DJ-1 upregulates anti-oxidant enzymes and attenuates hypoxia/re-oxygenation-induced oxidative stress by activation of the nuclear factor erythroid 2-like 2 signaling pathway.

DJ-1 protein, as a multifunctional intracellular protein, has an important role in transcriptional regulation and anti-oxidant stress. A recent study by our group showed that DJ-1 can regulate the expression of certain anti‑oxidant enzymes and attenuate hypoxia/re‑oxygenation (H/R)‑induced oxidative stress in the cardiomyocyte cell line H9c2; however, the detailed molecular mechanisms have remained to be elucidated. Nuclear factor erythroid 2‑like 2 (Nrf2) is an essential transcription factor that regulates the expression of several anti‑oxidant genes via binding to the anti‑oxidant response element (ARE). The present study investigated whether activation of the Nrf2 pathway is responsible for the induction of anti‑oxidative enzymes by DJ‑1 and contributes to the protective functions of DJ‑1 against H/R‑induced oxidative stress in H9c2 cells. The results demonstrated that DJ‑1‑overexpressing H9c2 cells exhibited anti‑oxidant enzymes, including manganese superoxide dismutase, catalase and glutathione peroxidase, to a greater extent and were more resistant to H/R‑induced oxidative stress compared with native cells, whereas DJ‑1 knockdown suppressed the induction of these enzymes and further augmented the oxidative stress injury.
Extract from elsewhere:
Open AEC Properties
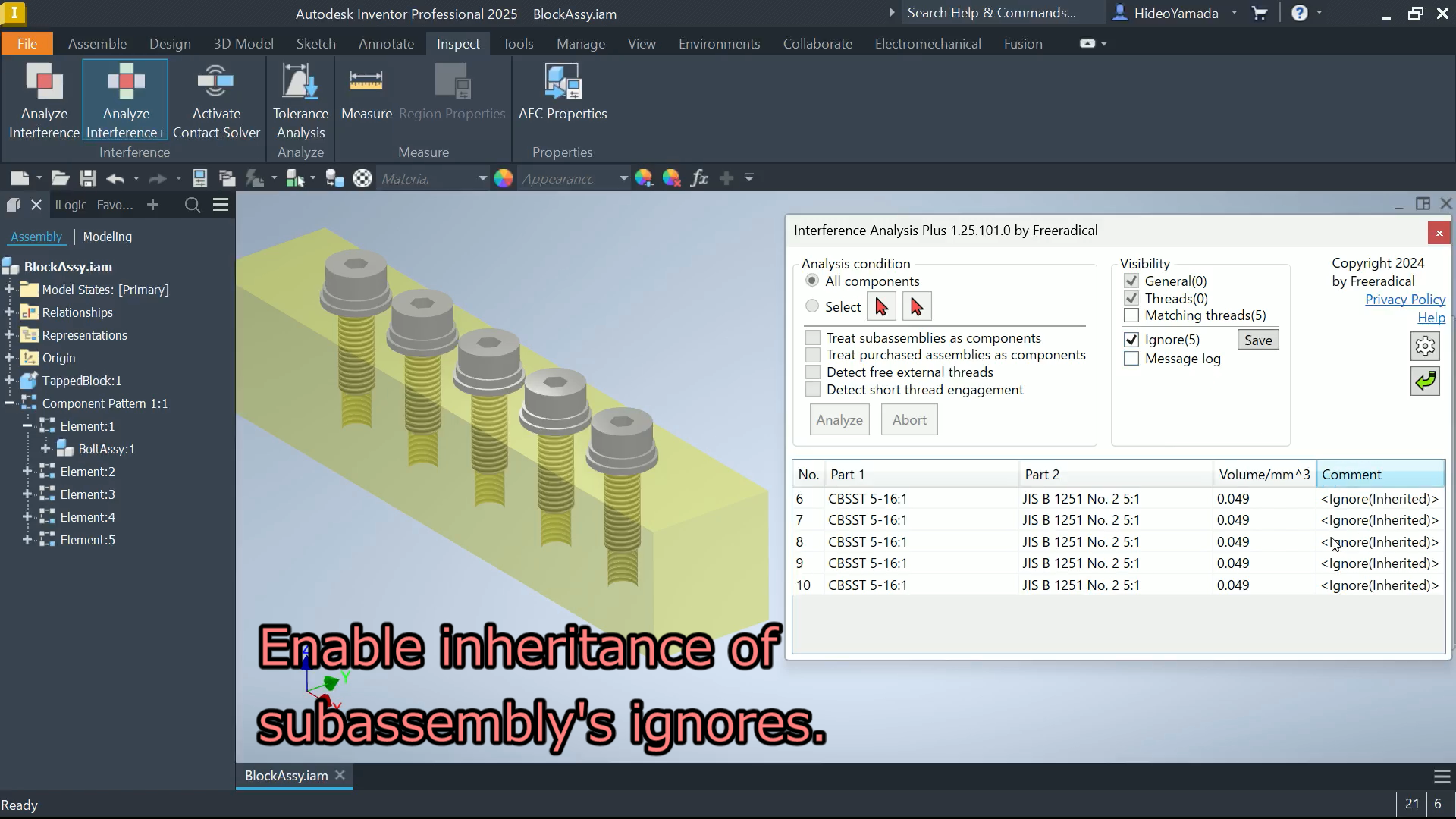The height and width of the screenshot is (819, 1456). click(562, 93)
Determination of the importance of Nrf2 in DJ‑1‑mediated anti‑oxidant enzymes induction and cytoprotection against oxidative stress induced by H/R showed that overexpression of DJ‑1 promoted the dissociation of Nrf2 from its cytoplasmic inhibitor Keap1, resulting in enhanced levels of nuclear translocation, ARE‑binding and transcriptional activity of Nrf2. Of note, Nrf2 knockdown abolished the DJ‑1‑mediated induction of anti‑oxidant enzymes and cytoprotection against oxidative stress induced by H/R. In conclusion, these findings indicated that activation of the Nrf2 pathway is a critical mechanism by which DJ-1 upregulates anti-oxidative enzymes and attenuates H/R-induced oxidative stress in H9c2 cells.